ギルも今はこちらを使うことが多い。第一の方だと、ほかの聖騎士にリーヴェのことを聞かれて煩わしいし、こっちならリーヴェがひょっこり現れて手合わせすることになっても、問題ないからだ。
……特に、あの女好きの同僚はしつこい。あいつはいつか冥界に落ちる。
しばらく無心で剣を振っていると、エミリを伴ったリーヴェが顔を出した。
裾が長くゆったりした白いローブから、動きやすい騎士服のような上下に着替えている。
「……よぉ。殿下は帰ったぞ。というわけで、手合わせしようぜ!」
「ええ、よろしくお願いします」
肩をぐるぐる回して柔軟をはじめた彼女に、ふと尋ねてみる。
「リーヴェ様、殿下に頼んだ用事って何だったんですか?」
「秘密だ!」
きっぱり答えを拒否された。予想通りだったので、もう一つ気になったことを聞いてみる。
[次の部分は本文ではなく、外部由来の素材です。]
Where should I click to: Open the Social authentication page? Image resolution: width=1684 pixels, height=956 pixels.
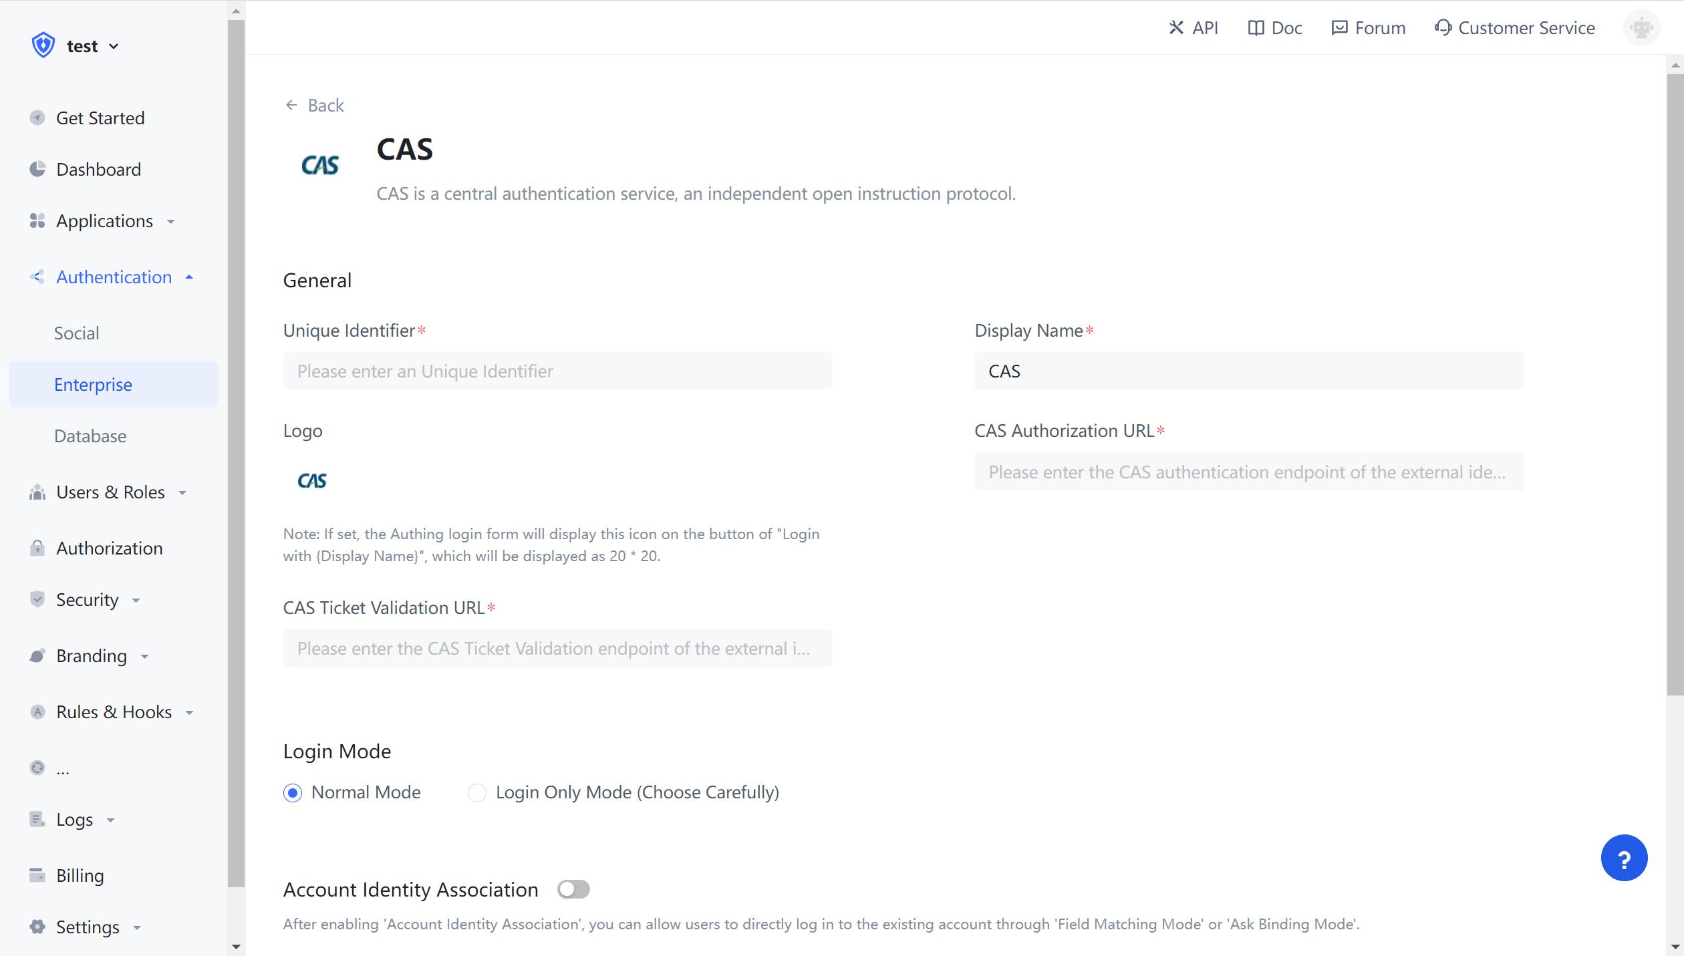(x=76, y=332)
「リーヴェ様とお会いになったあと、殿下は誰かと約束があると仰ってましたか?」
「特に何も言ってなかったぜ。なぜそんなことを聞く?」
リーヴェが怪訝な顔をした。
───今頃、クラウス王子は、アドニアを伴って神官長と会っているはずだ。
だが、リーヴェが知らないなら、わざわざ耳に入れる必要もない気がした。天敵や恋敵の話など、あまり聞きたくはないだろう。
彼はそれを表情には出さず、「いえ、何でもありません」と返す。そして、リーヴェに模擬戦用の剣を渡し、「でははじめましょう」と一礼した。
────気になる事が多かったせいか、今日はまったく奮わなかった。普段ならリーヴェから三本に一本は取れるのに、一本も取れずに終わってしまう。
「だらしねえな。お前、弱くなったんじゃないか?」
「今に見てろと言っておきます」
……勝ち誇ったリーヴェの顔は、頬を引っ張りたくなるほど憎たらしい。だが、聖騎士は軽口を返すだけに留めておいた。